Versnelling woningbouw: leren van de buren
15 juli 2024
Voorstellen voor nieuw beleid
Het recent verschenen IBO-rapport “Op grond kun je bouwen” biedt voorstellen voor nieuw beleid en regelgeving om de knelpunten aan de aanbodzijde van de woningbouwmarkt aan te pakken. Oud-minister Hugo de Jonge heeft het rapport naar de Tweede Kamer gestuurd, maar het is nog onduidelijk wat de nieuwe minister van Volkshuisvesting en Ruimtelijke Ordening, Mona Keijzer, hiermee zal doen.
Internationale vergelijking van woningbouwmarkten
Als onderdeel van het IBO-rapport heb ik een verkennend internationaal onderzoek uitgevoerd naar de woningbouwmarkt en het grond- en woningbouwbeleid in Duitsland, het Verenigd Koninkrijk, Zweden en Singapore. Hier beperk ik me tot onze buurlanden. Net als in Nederland kampen Duitsland en het Verenigd Koninkrijk met een vergelijkbare crisis op de woningbouwmarkt. Het statistische woningtekort is relatief gezien vergelijkbaar en ook daar moet de komende tien jaar veel meer gebouwd worden dan in het afgelopen decennium. De pijplijn van uitstaande bouwvergunningen is in Nederland ongeveer gelijk aan die in Duitsland, maar veel lager dan in het Verenigd Koninkrijk.

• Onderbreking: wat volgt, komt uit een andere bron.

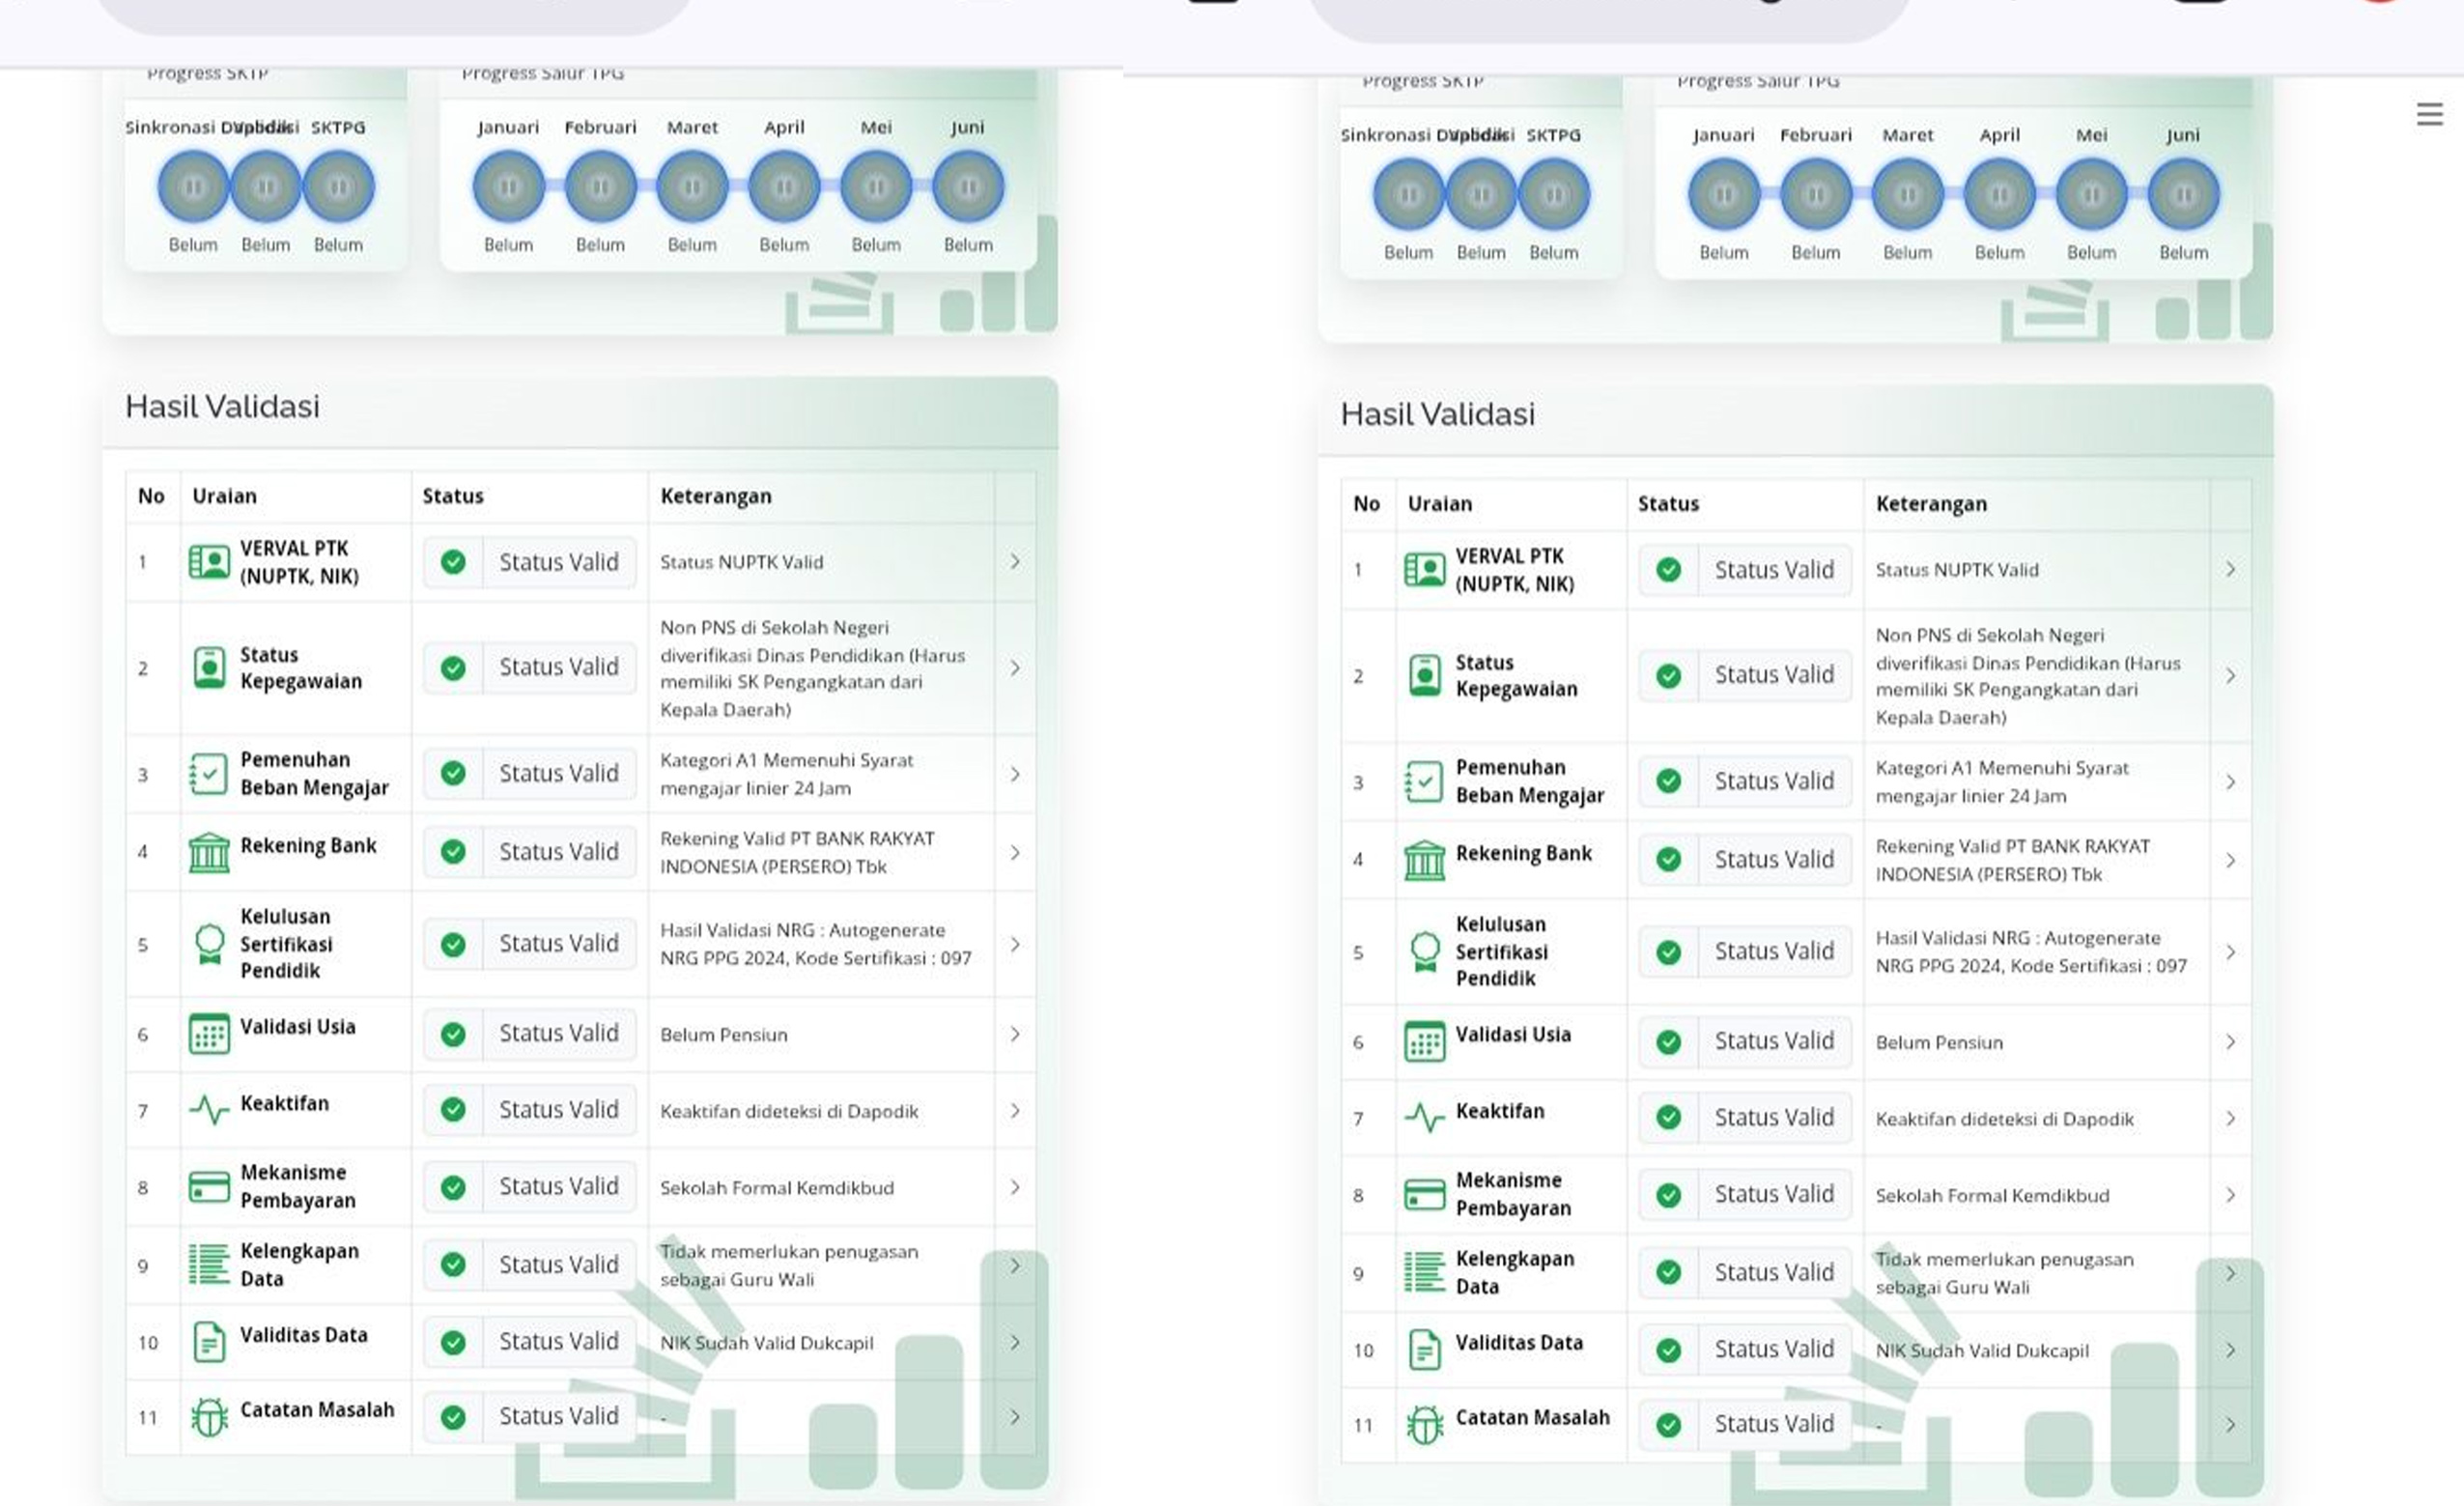Expand Pemenuhan Beban Mengajar chevron, right screenshot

Nationale maatregelen en internationale lessen
De nationale overheden in onze buurlanden nemen soortgelijke maatregelen om de woningbouwcrisis aan te pakken. Deze maatregelen richten zich op het versnellen van planprocedures, grondbeleid en mobilisatie van bouwgrond, het stimuleren van bouwactiviteiten met subsidies en fiscale maatregelen, het verlagen van bouwkosten en systeeminterventies zoals ruimtelijk beleid en herverdeling van grondwaardestijging. Hoewel de aanpak in grote lijnen overeenkomt, kunnen we van enkele specifieke maatregelen in deze landen leren.

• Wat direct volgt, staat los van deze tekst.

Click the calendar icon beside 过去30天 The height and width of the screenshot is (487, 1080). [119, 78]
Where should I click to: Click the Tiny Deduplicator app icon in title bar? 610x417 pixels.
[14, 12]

Rijksgrondfaciliteit en bouwplicht
In het IBO-rapport wordt gepleit voor het oprichten van een Rijksgrondfaciliteit. Het Verenigd Koninkrijk heeft met Homes England en een land assembly fund van ruim een miljard euro al enkele jaren succes geboekt met een vergelijkbare aanpak. Duitsland introduceert per 2025 een bouwplicht en een belasting op vergunde maar nog onbebouwde bouwgrond, terwijl het Verenigd Koninkrijk gemeenten de bevoegdheid geeft om bouwvergunningen af te wijzen op basis van het track record van de aanvrager.

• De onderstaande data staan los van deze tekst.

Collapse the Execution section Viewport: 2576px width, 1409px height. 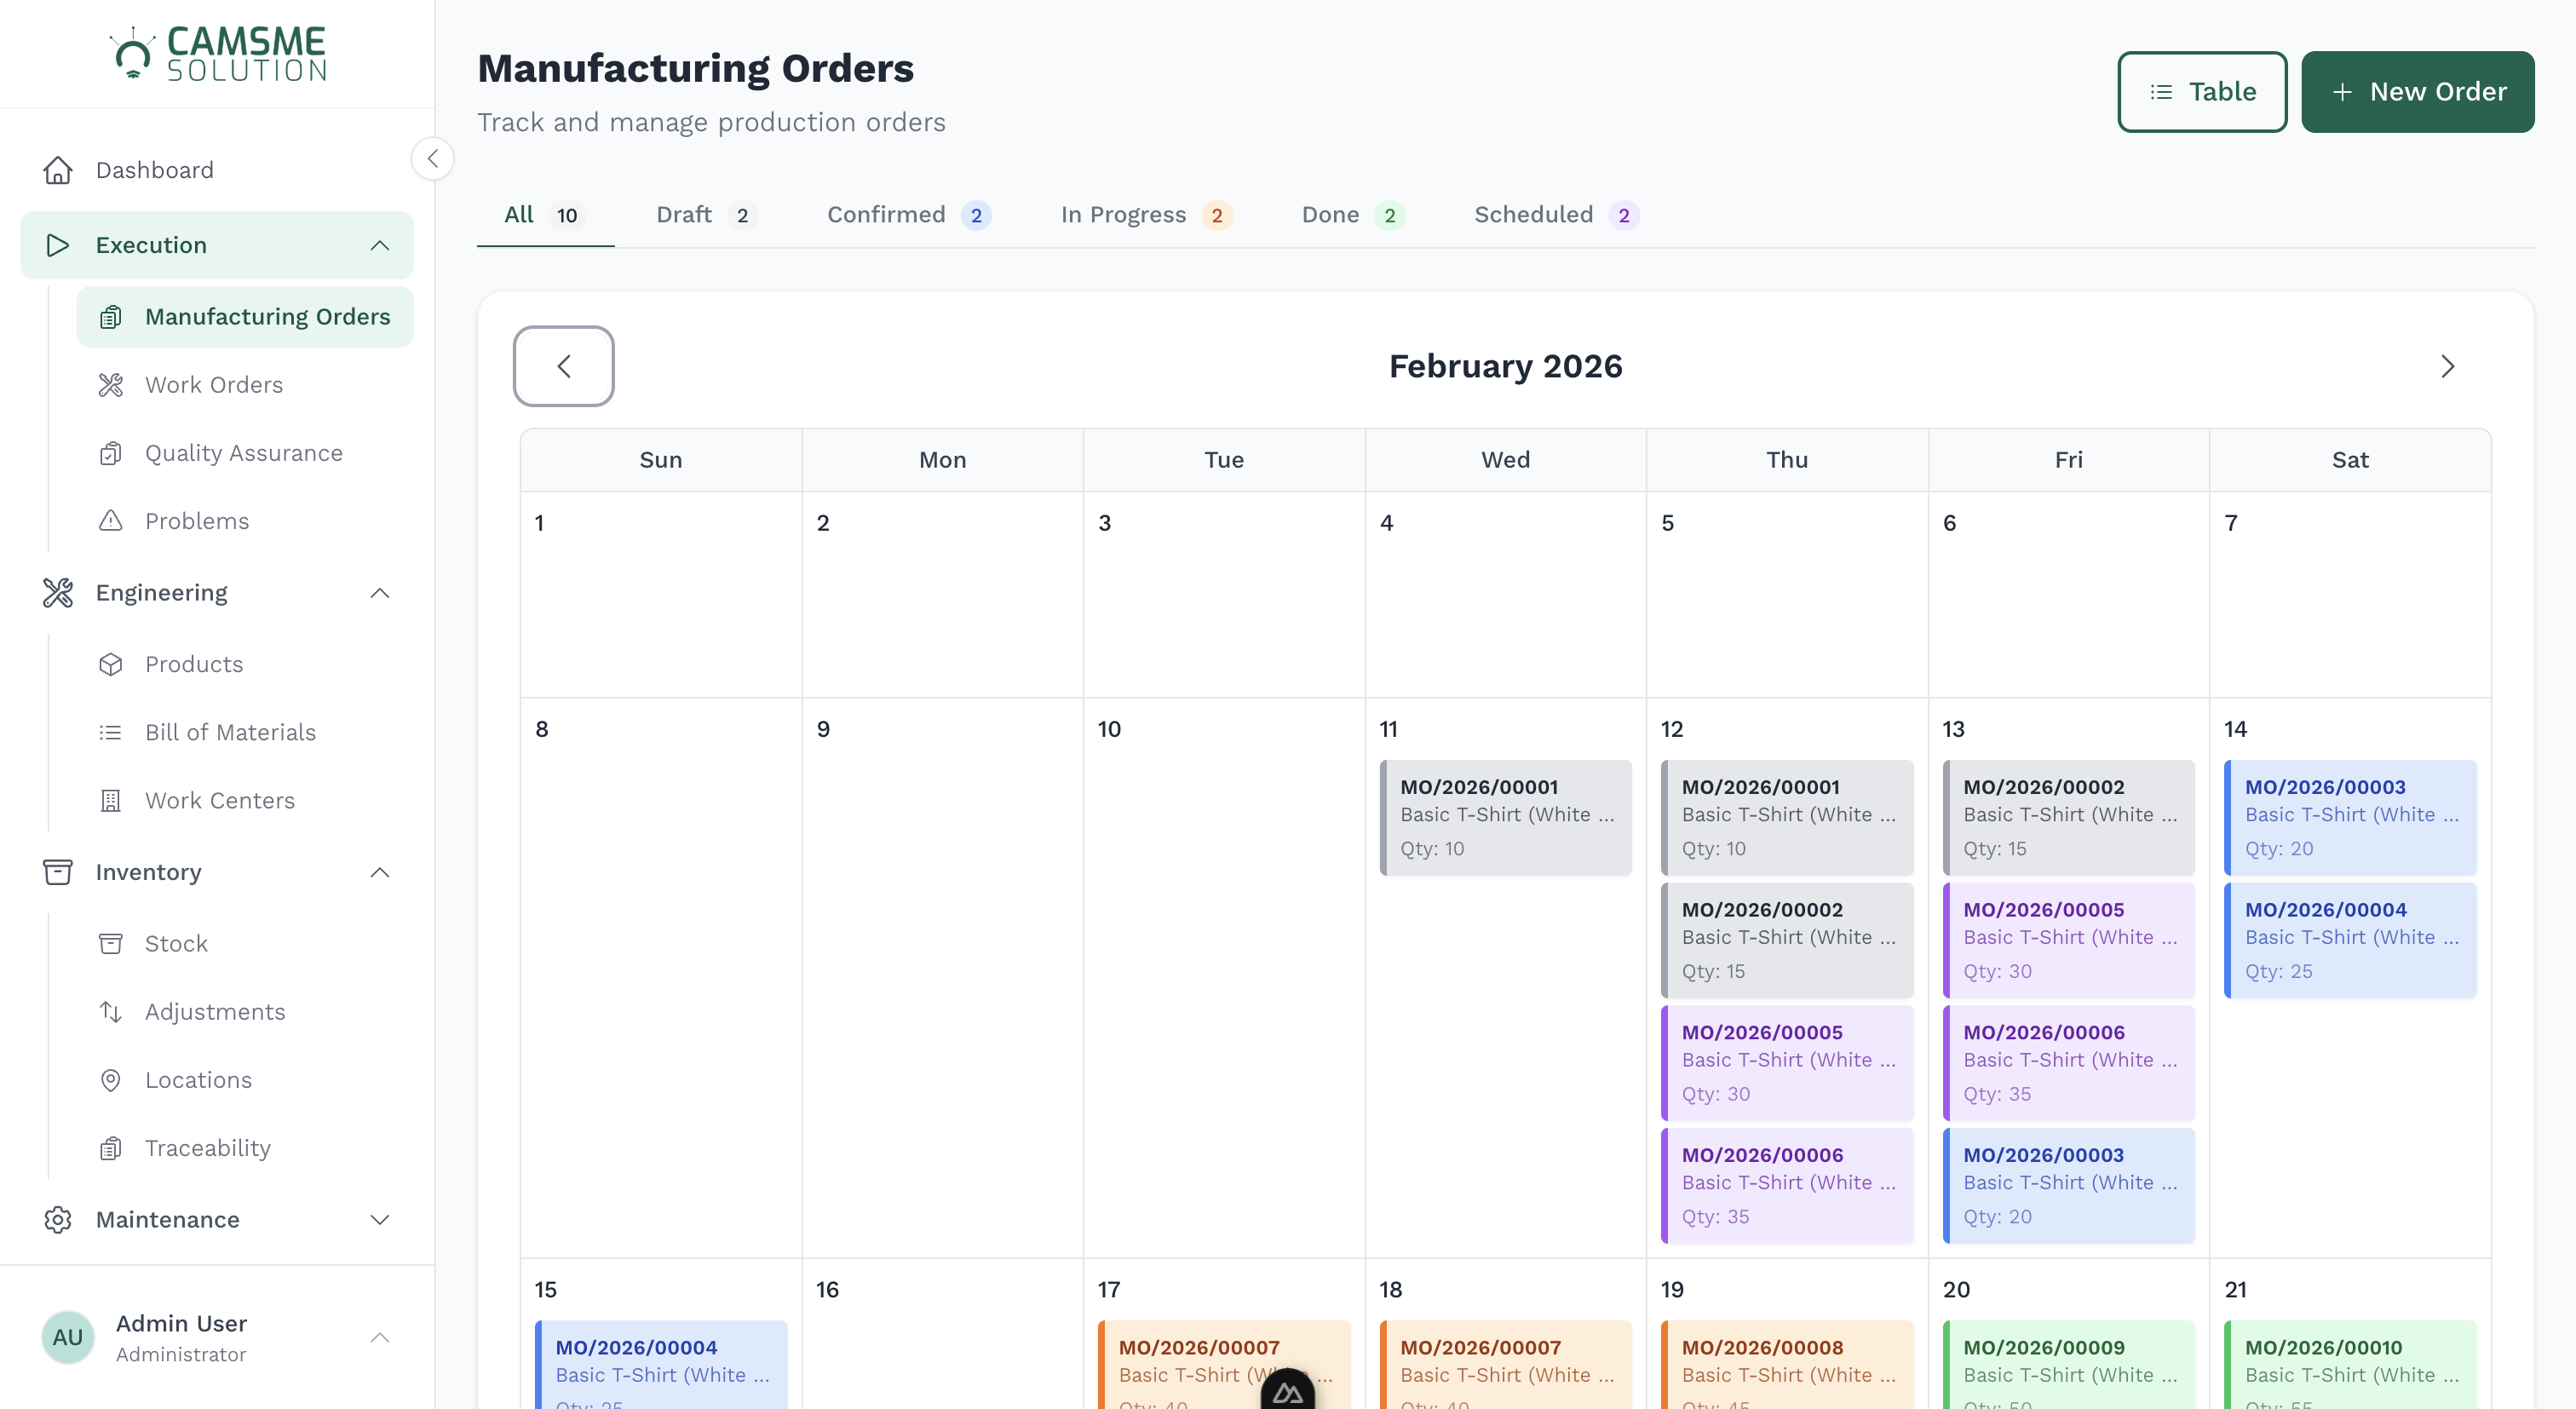click(x=380, y=244)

Woningbouwsubsidies en objectsubsidies
Op het gebied van woningbouwsubsidies zijn er opvallende verschillen. In Nederland worden voornamelijk locatiesubsidies verstrekt, terwijl in Duitsland en het Verenigd Koninkrijk objectsubsidies voor betaalbare woningbouw gebruikelijk zijn. Deze subsidies, die in Nederland jaren geleden werden afgeschaft, zouden de zekerheid bieden dat subsidies goed besteed worden. Het IBO-rapport stelt voor om het totale subsidiebedrag te verhogen en te richten op woningcorporaties en het midden-huursegment.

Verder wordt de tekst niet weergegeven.